-- start Stored rows --

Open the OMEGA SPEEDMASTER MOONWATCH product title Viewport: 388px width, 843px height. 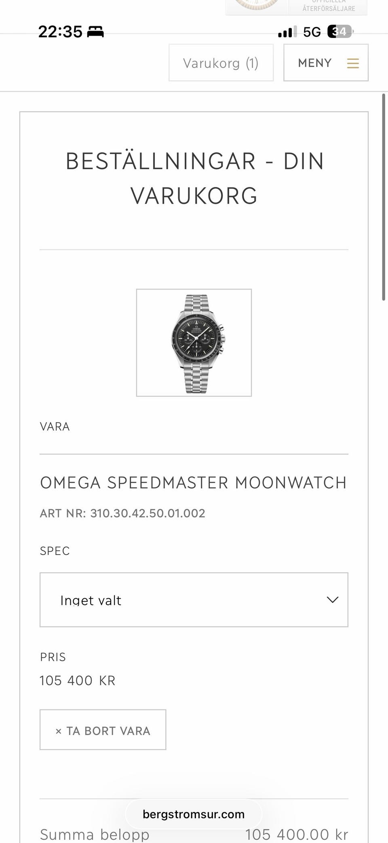(193, 483)
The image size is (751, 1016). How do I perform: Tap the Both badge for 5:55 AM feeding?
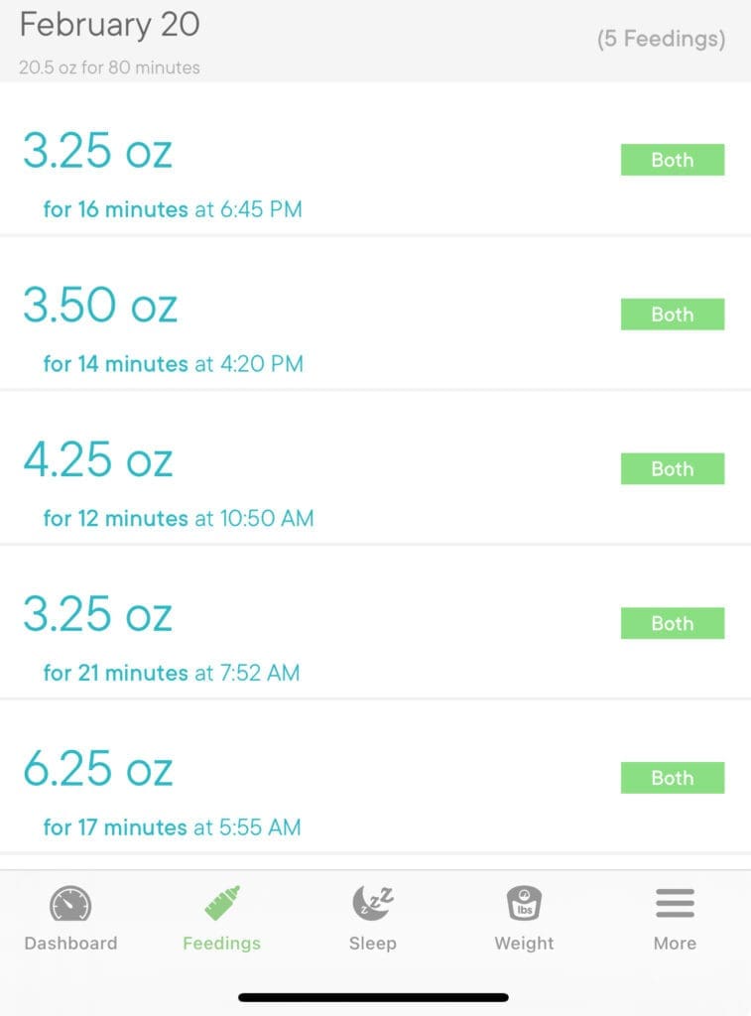click(x=673, y=778)
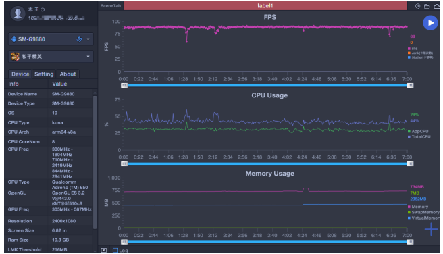Click the link icon beside SM-G9880
This screenshot has width=443, height=254.
coord(80,39)
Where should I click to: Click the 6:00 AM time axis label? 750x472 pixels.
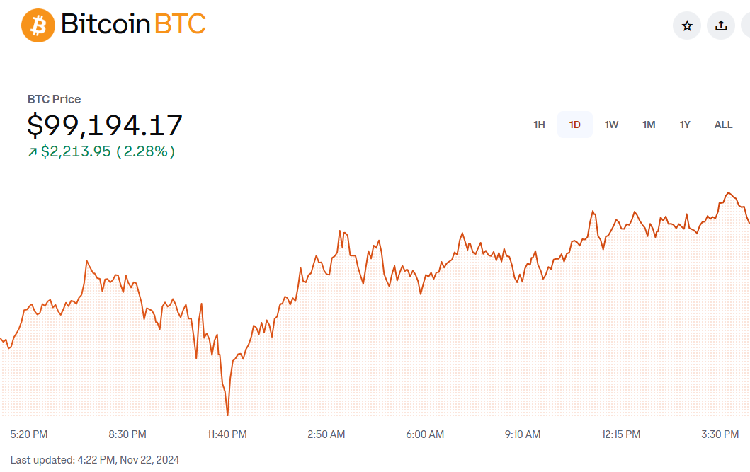[425, 434]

-- end Stored rows --

Rewrite the listing from the line containing "The image size" through the end, both ends included, putting "meal" in place of "feeding" and changing nothing else. Leave the pictures out.

▸ **Result for this task**:
The image size is (751, 1016). How do I perform: Tap the Both badge for 5:55 AM meal?
click(x=673, y=778)
Click the link icon beside SM-G9880
This screenshot has width=443, height=254.
coord(80,39)
Where should I click to: Click the 6:00 AM time axis label? 750x472 pixels.
[425, 434]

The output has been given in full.